WORK TO COMPLETE
Pick out every line in the records below that contains the string "item" with the same capitalization, and copy each of those lines.

SOURCE INFORMATION
※
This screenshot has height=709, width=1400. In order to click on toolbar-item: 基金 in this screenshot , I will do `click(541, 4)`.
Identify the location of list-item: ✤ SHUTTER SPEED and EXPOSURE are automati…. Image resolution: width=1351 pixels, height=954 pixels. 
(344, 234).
※
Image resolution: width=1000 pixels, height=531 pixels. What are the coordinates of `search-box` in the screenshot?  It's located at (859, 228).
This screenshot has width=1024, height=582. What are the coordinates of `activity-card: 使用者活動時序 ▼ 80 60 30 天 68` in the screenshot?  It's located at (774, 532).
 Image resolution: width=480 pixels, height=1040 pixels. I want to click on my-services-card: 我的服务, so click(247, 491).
※
EXPECTED ANSWER
This screenshot has height=709, width=1400. In order to click on toolbar-item: 基金 in this screenshot , I will do `click(541, 4)`.
Identify the location of list-item: ✤ SHUTTER SPEED and EXPOSURE are automati…. Image resolution: width=1351 pixels, height=954 pixels. 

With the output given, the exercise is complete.